**EXERCISE DESCRIPTION**. From the line below that contains "April 2014 (56, 2181)" to the line that contains "Canfancyclopedia (203, 355)", repeat every line exactly, both ends included, and nothing else.

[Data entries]
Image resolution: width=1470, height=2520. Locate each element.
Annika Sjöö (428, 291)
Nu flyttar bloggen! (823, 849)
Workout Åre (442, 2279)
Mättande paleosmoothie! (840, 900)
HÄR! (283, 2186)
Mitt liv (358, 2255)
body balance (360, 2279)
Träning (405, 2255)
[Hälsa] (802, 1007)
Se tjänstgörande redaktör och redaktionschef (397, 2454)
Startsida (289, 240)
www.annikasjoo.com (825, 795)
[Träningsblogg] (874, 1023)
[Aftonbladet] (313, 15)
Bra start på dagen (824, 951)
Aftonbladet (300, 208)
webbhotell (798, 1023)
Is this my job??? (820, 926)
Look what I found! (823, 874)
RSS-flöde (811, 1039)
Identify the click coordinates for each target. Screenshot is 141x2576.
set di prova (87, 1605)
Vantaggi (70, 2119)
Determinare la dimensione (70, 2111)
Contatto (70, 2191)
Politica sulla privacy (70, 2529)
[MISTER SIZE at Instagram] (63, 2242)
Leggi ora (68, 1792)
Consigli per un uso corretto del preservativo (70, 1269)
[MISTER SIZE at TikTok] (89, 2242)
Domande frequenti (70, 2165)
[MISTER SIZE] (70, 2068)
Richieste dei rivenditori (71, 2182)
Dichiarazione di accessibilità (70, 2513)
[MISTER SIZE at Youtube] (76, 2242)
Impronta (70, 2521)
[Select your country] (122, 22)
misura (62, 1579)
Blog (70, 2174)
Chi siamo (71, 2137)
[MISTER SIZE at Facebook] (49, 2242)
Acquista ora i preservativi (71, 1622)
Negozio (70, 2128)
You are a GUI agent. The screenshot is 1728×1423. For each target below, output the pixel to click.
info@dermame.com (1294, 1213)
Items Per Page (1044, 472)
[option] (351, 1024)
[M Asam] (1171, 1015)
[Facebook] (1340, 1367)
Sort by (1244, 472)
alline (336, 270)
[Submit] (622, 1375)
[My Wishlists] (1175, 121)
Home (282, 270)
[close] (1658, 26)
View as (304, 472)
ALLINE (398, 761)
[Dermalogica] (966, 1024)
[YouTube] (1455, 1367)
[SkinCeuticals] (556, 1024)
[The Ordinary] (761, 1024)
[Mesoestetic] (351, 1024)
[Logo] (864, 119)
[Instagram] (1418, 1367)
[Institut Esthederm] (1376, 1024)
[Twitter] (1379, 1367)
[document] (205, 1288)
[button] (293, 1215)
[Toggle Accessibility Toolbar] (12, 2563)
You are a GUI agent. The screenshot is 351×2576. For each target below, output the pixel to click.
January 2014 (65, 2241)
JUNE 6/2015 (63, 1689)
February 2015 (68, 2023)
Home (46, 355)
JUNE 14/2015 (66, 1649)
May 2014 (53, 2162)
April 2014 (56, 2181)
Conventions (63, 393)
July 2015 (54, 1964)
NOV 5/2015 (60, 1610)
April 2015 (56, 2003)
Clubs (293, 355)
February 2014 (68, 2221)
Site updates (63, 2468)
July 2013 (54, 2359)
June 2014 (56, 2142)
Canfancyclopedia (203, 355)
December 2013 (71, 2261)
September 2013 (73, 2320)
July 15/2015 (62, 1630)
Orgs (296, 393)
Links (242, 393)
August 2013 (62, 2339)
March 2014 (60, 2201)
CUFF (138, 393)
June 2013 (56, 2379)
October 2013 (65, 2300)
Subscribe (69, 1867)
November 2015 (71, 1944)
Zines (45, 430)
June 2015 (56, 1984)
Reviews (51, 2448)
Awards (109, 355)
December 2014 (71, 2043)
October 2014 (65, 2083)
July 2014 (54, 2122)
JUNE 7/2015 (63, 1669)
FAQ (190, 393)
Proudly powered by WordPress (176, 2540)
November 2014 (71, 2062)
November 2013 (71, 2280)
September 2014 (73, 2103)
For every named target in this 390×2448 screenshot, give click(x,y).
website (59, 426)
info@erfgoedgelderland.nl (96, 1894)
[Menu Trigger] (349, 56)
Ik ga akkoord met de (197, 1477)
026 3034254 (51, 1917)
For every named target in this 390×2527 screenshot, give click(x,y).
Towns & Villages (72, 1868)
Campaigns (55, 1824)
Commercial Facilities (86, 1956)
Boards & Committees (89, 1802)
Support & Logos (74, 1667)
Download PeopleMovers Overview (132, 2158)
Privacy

**ANSWER FOR THIS EXERCISE**.
April 2014 (56, 2181)
Conventions (63, 393)
July 2015 (54, 1964)
NOV 5/2015 (60, 1610)
April 2015 (56, 2003)
Clubs (293, 355)
February 2014 (68, 2221)
Site updates (63, 2468)
July 2013 (54, 2359)
June 2014 (56, 2142)
Canfancyclopedia (203, 355)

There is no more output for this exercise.